* Pixel coordinate grounding data *
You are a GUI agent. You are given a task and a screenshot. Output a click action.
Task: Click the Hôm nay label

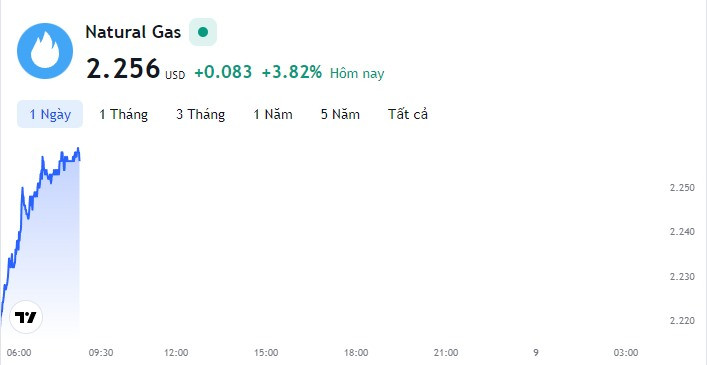pos(357,73)
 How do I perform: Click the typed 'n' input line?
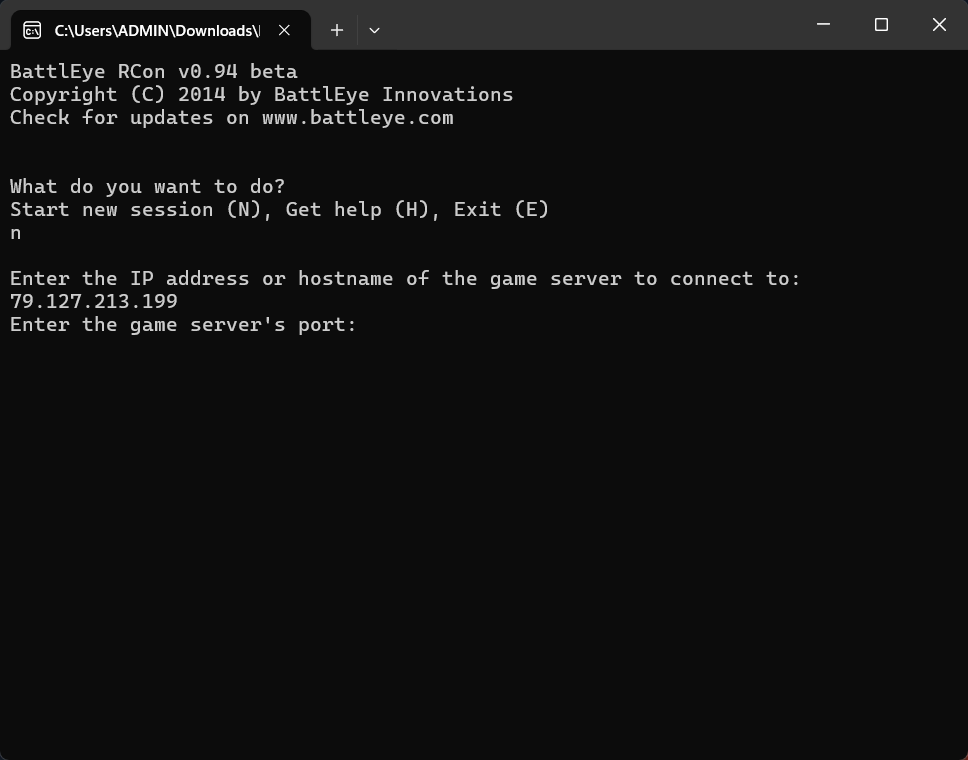15,233
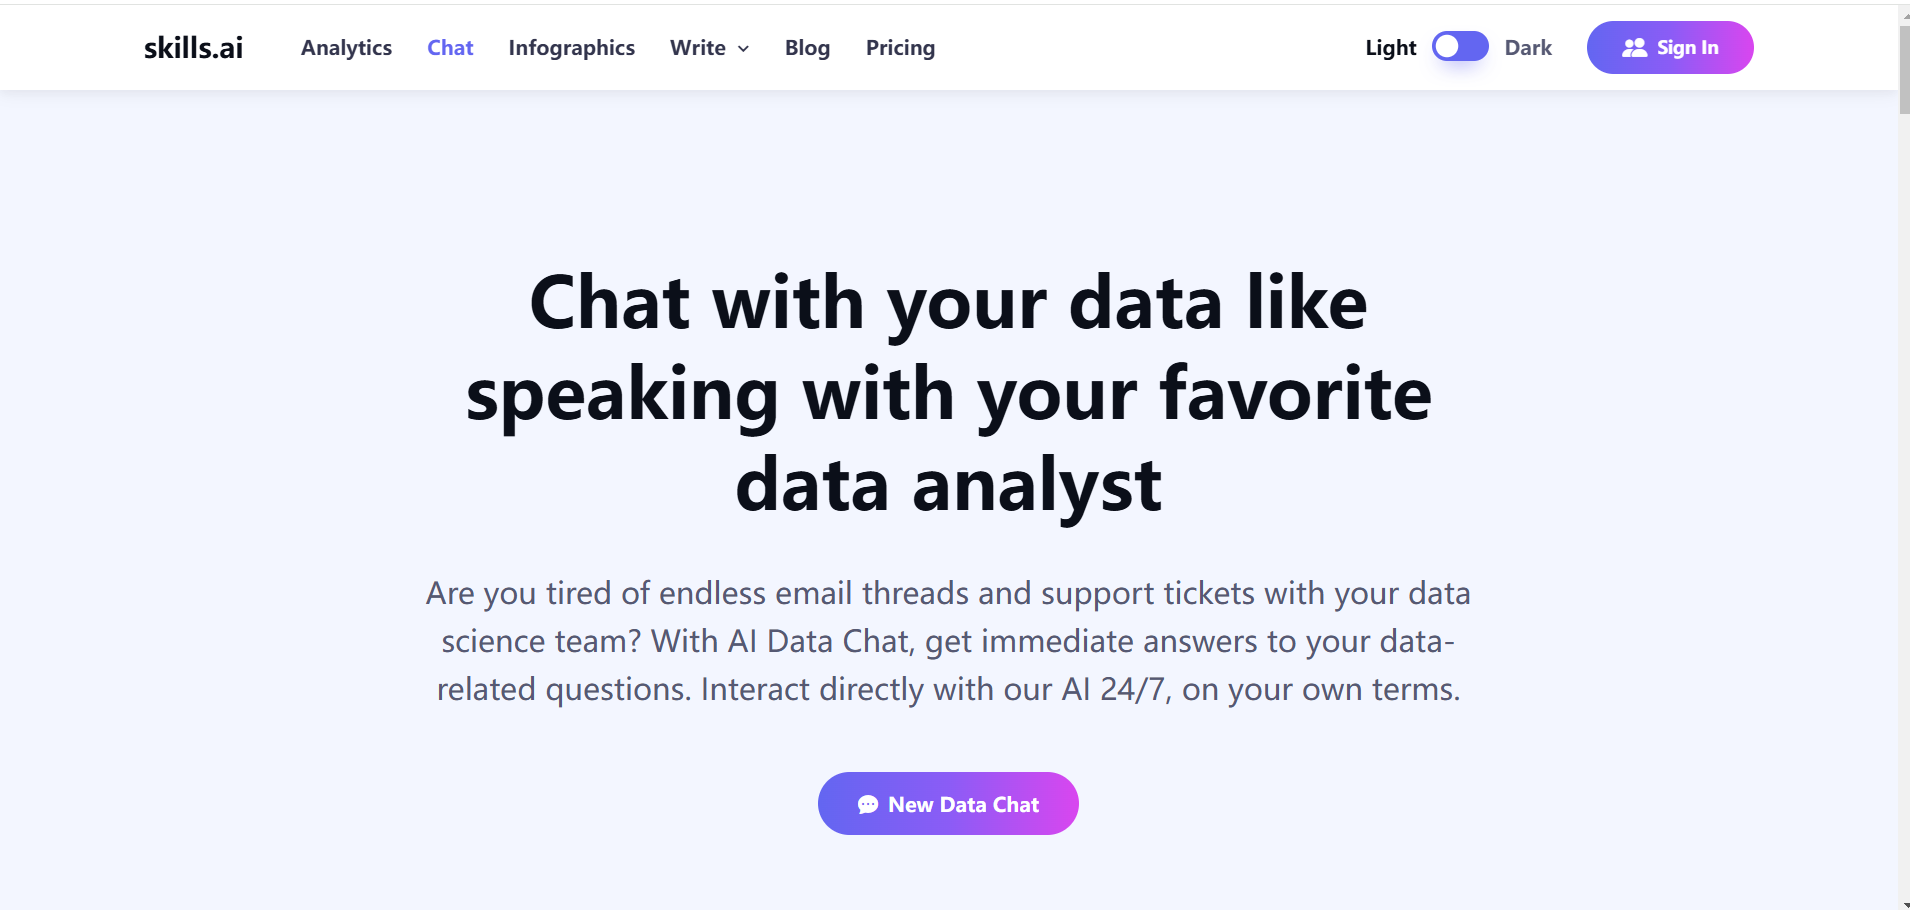This screenshot has width=1910, height=910.
Task: Start a New Data Chat
Action: tap(948, 804)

* Exercise goal *
Nothing but the text is wanted: repeat the data above exactly, without its images.

* Exercise response *
You are a GUI agent. You are given a task and a screenshot. Output a click action.
Task: Click the Hôm nay label

pos(357,73)
 How do I perform: Click the typed 'n' input line?
15,233
This screenshot has width=1910, height=910.
Task: Start a New Data Chat
Action: tap(948, 804)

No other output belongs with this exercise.